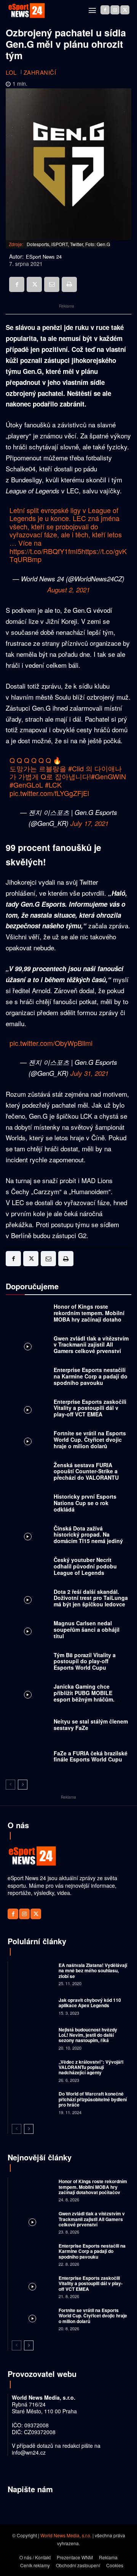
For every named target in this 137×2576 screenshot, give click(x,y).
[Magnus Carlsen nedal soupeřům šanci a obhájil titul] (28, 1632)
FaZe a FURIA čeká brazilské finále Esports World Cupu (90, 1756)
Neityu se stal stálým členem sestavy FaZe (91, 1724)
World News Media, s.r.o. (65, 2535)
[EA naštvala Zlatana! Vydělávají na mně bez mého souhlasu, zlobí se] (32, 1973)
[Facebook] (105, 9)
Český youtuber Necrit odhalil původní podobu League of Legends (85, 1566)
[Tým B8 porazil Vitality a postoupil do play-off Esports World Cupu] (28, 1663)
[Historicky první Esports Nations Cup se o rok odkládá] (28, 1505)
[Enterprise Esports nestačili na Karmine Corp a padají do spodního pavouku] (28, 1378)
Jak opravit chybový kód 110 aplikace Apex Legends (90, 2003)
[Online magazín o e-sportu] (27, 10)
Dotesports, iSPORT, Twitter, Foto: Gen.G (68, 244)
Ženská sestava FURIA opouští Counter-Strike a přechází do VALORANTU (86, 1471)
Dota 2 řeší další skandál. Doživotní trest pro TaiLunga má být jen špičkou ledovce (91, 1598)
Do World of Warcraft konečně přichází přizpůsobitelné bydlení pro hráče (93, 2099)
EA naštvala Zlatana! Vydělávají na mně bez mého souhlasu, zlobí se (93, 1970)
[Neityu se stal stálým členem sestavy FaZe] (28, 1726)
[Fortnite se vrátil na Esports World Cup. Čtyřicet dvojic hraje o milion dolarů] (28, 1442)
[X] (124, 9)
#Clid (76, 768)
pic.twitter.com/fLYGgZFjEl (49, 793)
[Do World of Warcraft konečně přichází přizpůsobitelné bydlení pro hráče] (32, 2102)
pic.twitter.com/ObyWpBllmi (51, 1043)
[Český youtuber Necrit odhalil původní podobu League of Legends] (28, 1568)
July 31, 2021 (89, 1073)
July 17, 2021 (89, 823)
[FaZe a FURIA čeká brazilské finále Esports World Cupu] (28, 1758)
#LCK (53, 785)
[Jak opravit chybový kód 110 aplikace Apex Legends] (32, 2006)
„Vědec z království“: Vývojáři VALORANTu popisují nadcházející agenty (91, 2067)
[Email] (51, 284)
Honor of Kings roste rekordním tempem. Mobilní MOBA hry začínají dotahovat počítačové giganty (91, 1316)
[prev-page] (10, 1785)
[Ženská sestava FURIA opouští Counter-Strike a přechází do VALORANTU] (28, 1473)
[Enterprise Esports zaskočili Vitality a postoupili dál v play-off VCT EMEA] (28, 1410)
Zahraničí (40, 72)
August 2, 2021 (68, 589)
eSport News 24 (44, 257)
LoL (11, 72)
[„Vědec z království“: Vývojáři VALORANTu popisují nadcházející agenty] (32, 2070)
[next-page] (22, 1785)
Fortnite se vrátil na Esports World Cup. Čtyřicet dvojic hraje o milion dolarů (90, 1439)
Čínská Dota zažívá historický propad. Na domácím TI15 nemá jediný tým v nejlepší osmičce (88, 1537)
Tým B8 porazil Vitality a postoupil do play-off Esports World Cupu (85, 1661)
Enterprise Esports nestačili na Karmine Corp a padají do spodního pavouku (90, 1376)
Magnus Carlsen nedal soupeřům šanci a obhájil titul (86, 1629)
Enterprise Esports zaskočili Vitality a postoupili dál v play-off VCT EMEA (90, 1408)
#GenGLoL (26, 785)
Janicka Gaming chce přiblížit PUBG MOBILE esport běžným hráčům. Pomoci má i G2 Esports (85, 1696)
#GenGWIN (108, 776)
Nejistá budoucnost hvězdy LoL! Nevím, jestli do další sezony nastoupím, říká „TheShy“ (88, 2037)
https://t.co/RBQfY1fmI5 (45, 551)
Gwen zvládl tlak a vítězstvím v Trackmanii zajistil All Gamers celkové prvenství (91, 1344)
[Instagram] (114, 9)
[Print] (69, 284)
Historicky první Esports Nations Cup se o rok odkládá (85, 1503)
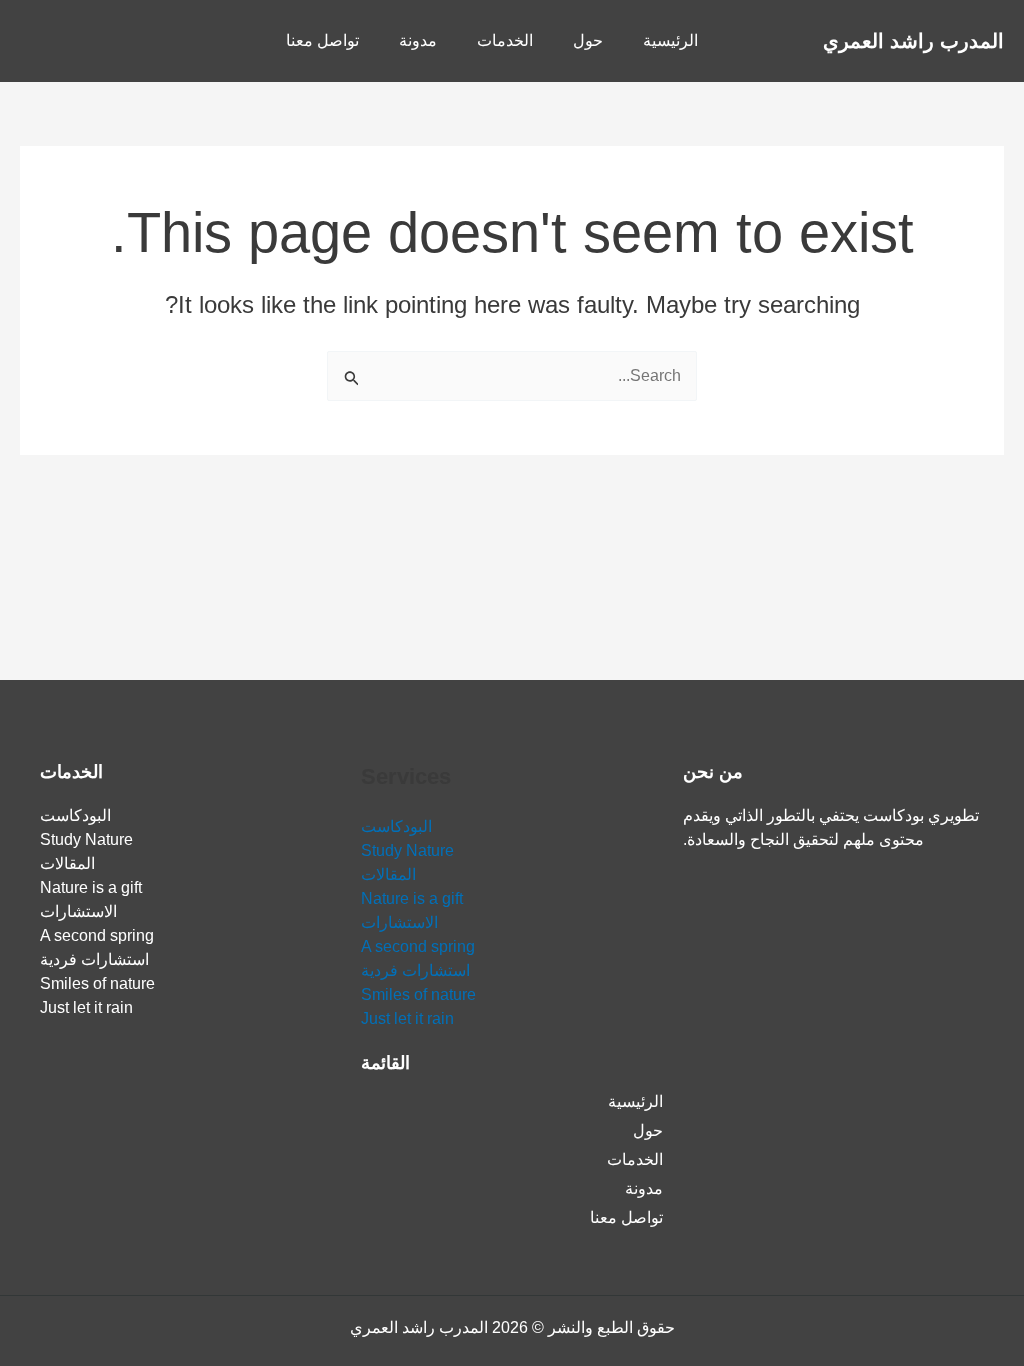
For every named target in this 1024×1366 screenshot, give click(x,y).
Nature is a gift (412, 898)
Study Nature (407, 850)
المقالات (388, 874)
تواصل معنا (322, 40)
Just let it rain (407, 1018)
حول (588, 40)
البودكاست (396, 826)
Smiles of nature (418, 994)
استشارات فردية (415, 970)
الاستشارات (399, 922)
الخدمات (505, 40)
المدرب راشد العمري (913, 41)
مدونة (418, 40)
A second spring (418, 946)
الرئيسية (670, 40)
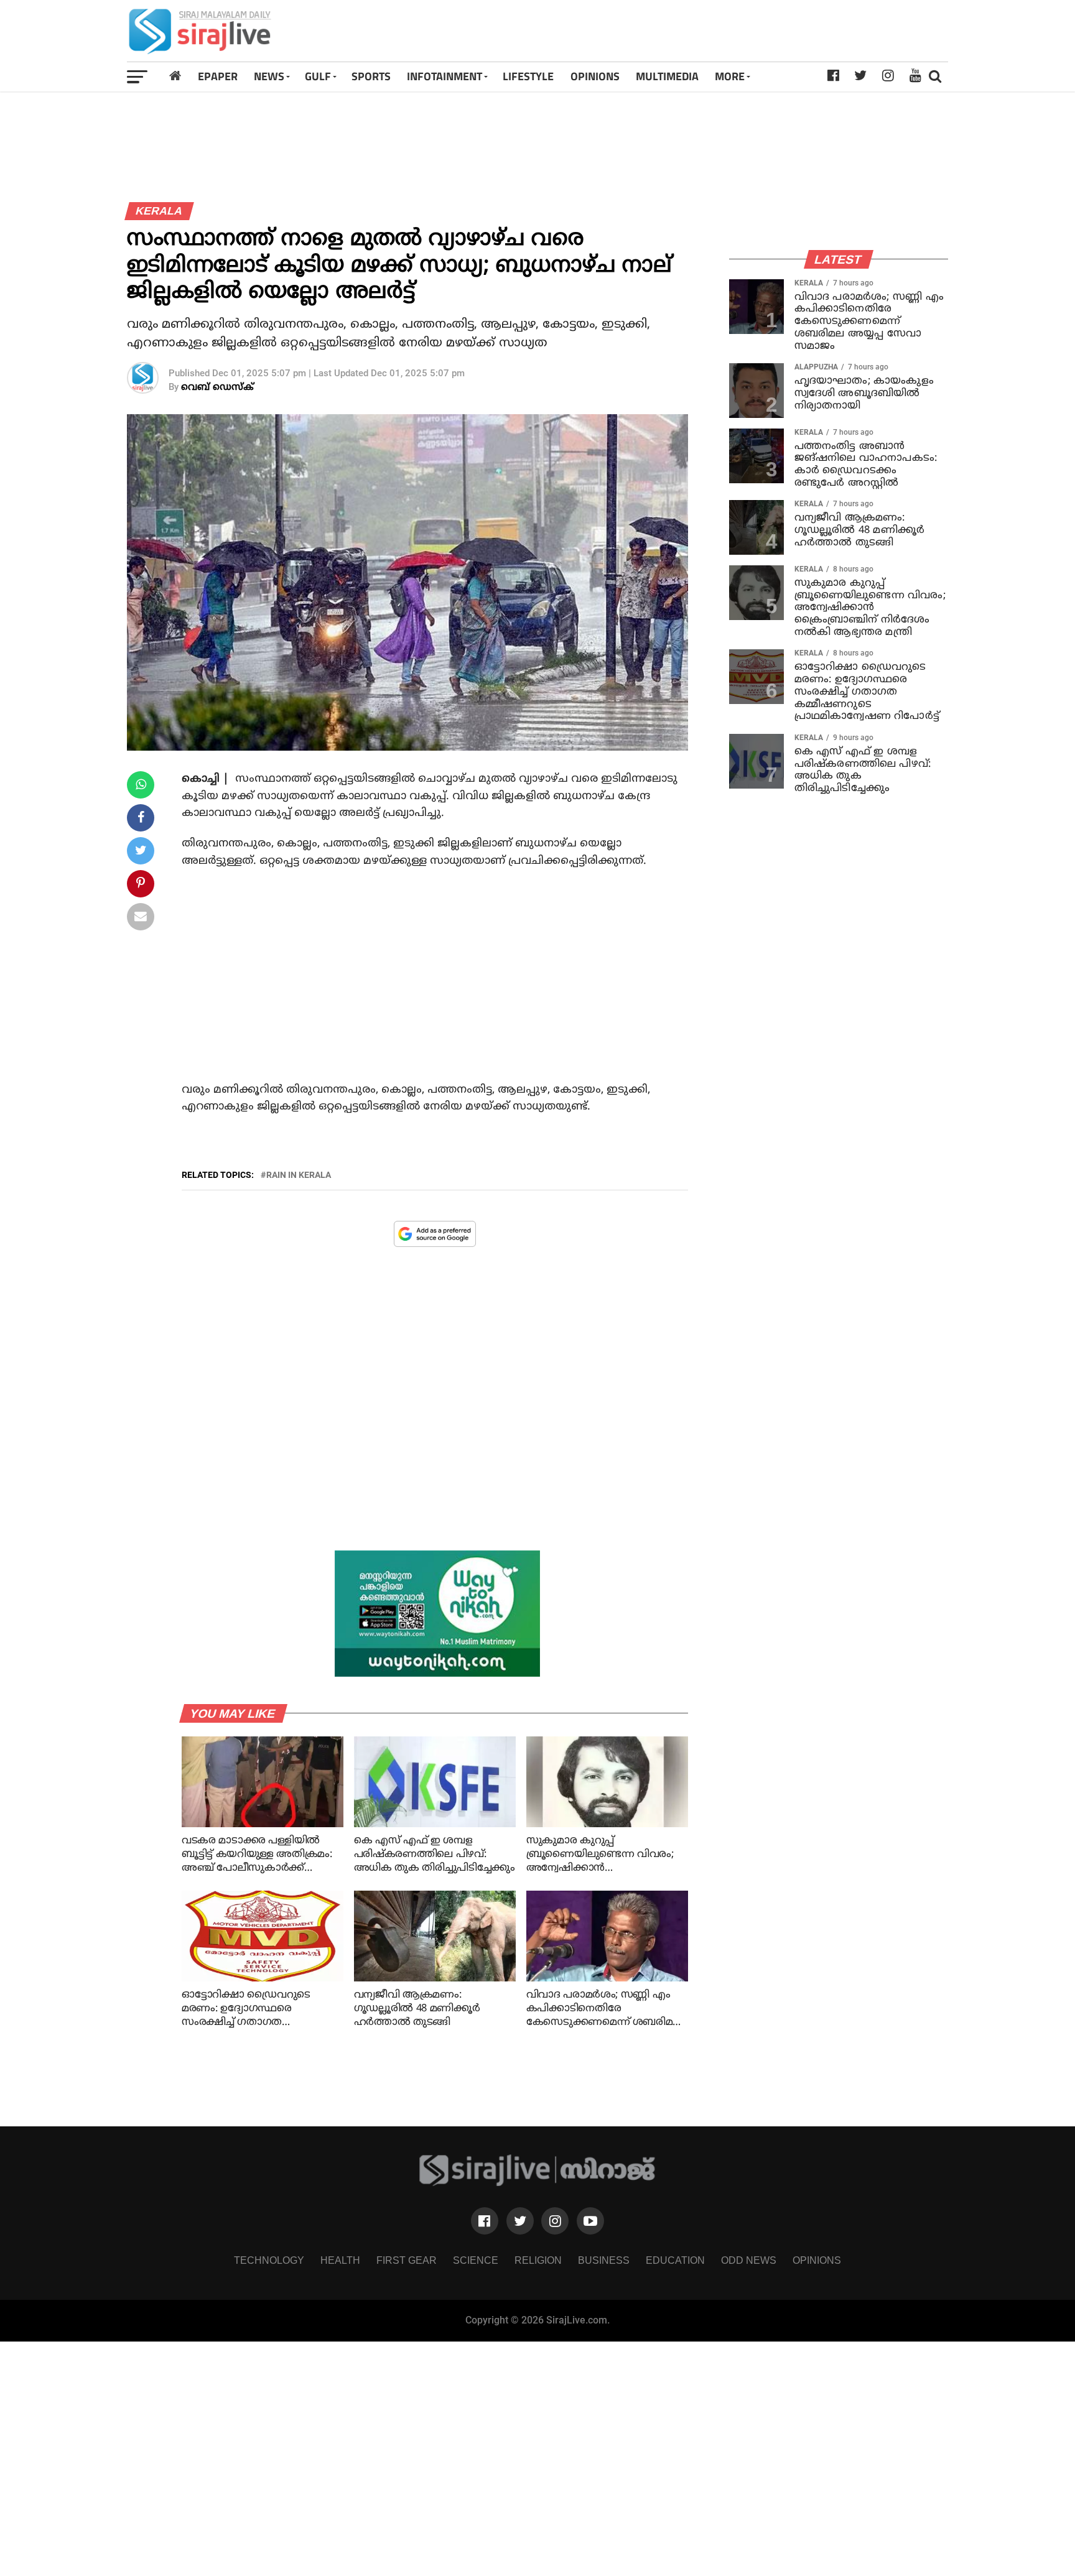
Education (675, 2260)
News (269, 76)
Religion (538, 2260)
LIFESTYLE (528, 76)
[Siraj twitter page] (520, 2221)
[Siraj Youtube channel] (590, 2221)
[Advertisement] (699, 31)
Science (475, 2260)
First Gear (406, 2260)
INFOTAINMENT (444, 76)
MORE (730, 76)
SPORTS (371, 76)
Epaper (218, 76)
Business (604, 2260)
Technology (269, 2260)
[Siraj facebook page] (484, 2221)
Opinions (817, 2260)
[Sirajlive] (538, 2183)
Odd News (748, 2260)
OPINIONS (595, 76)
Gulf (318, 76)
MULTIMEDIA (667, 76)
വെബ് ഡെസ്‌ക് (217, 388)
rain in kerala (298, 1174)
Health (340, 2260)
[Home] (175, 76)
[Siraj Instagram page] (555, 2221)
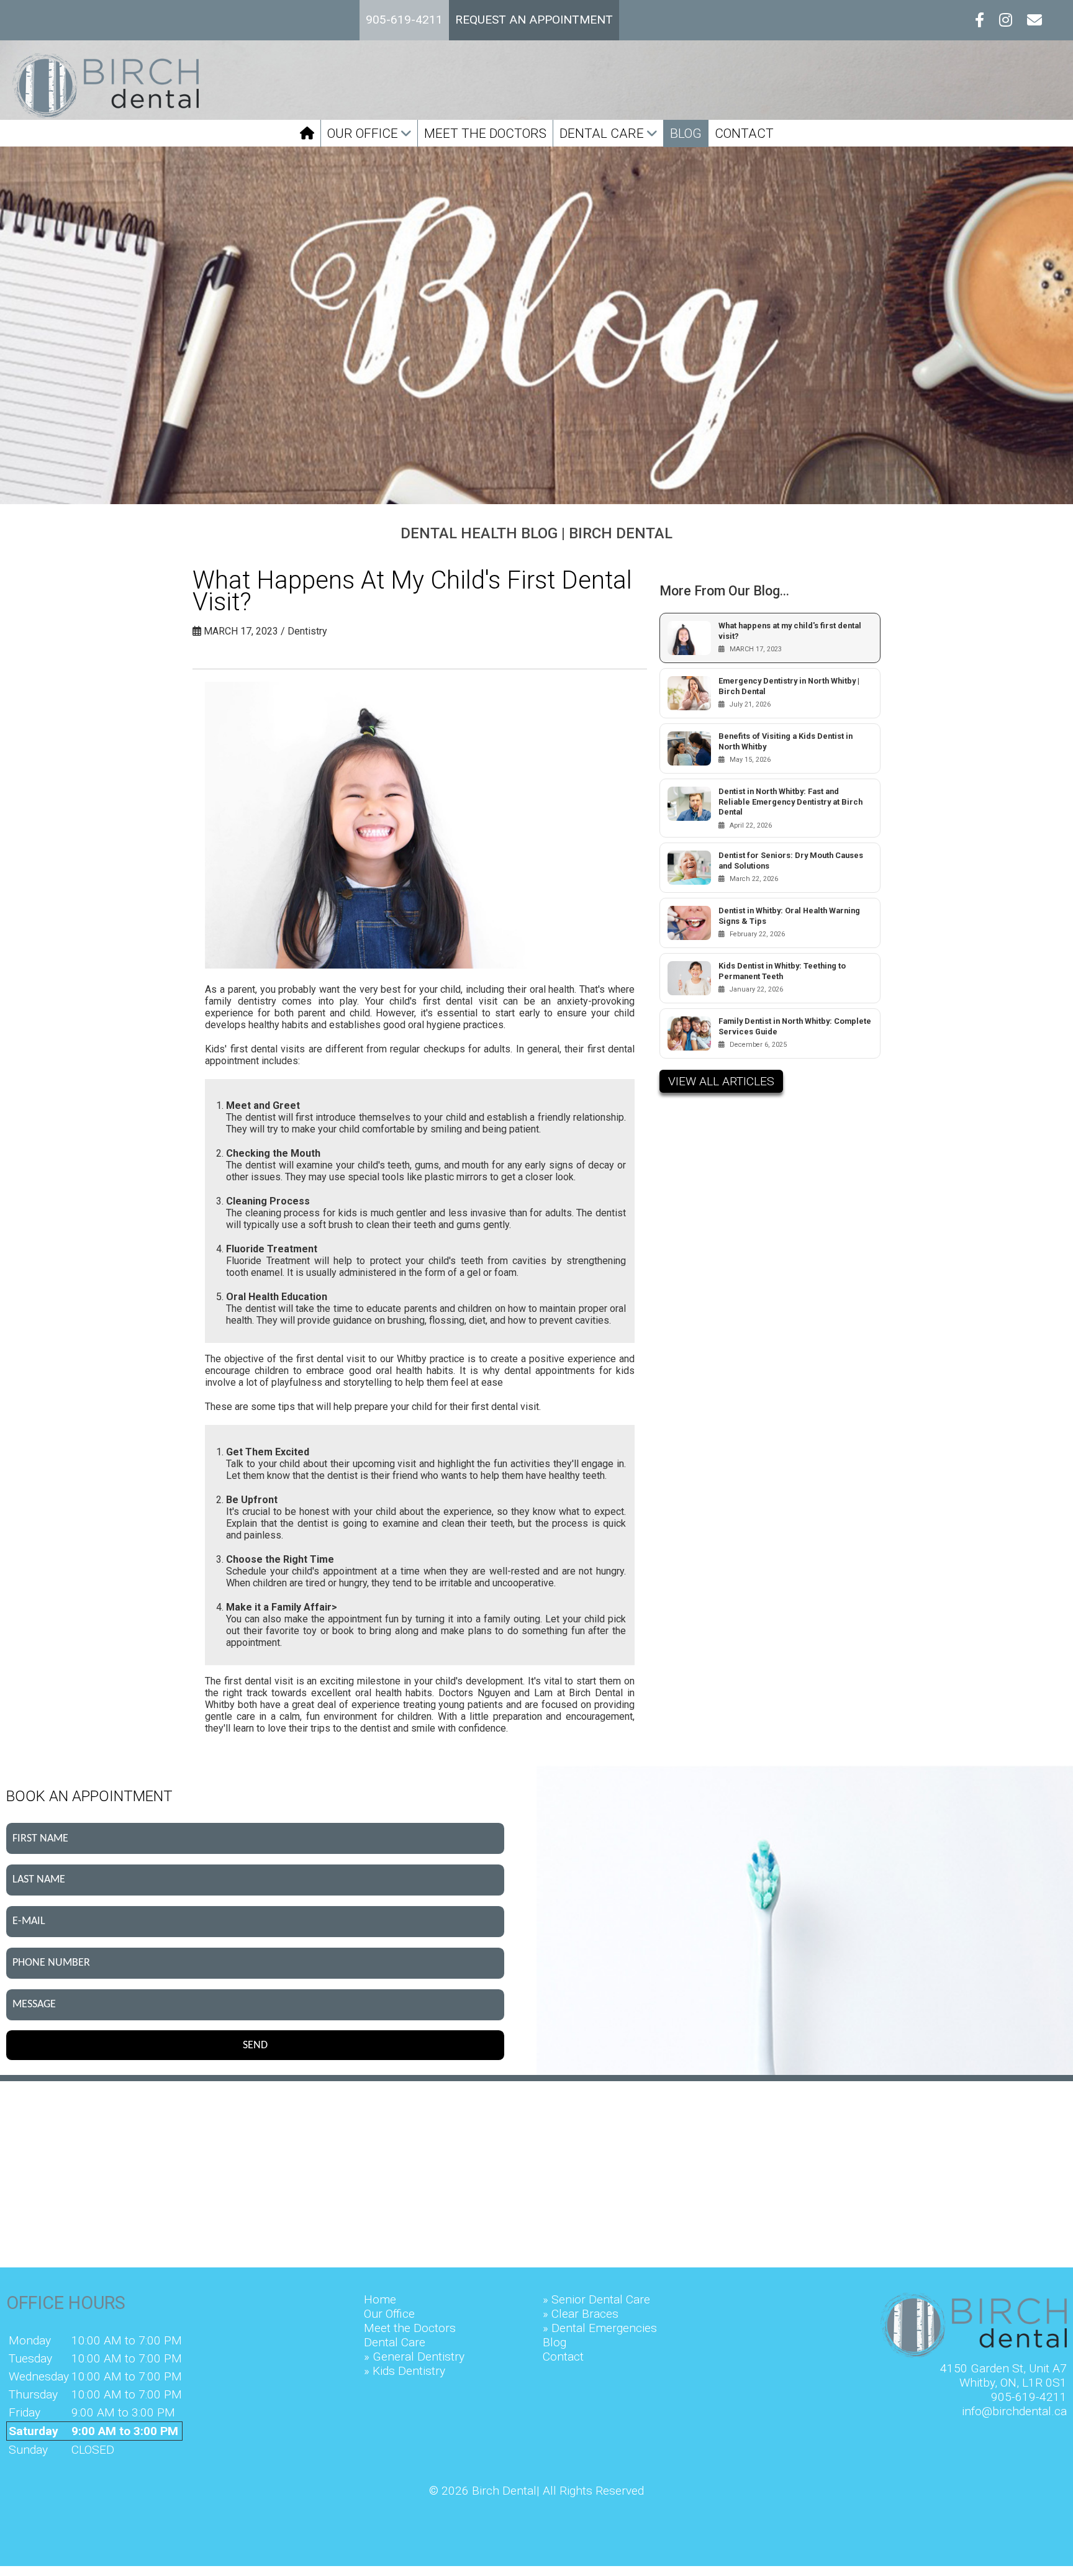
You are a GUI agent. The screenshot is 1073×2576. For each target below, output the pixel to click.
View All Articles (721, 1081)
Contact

----

ABOUT THIS EXERCISE.
Nothing but the lines from the first line of the data through the line with "World News Media, s.r.o. (65, 2535)" belongs in the answer, copied exactly and without pictures.

EXERCISE ANSWER.
For every named target in this 137×2576 screenshot, give click(x,y).
[Magnus Carlsen nedal soupeřům šanci a obhájil titul] (28, 1632)
FaZe a FURIA čeká brazilské finále Esports World Cupu (90, 1756)
Neityu se stal stálým členem sestavy FaZe (91, 1724)
World News Media, s.r.o. (65, 2535)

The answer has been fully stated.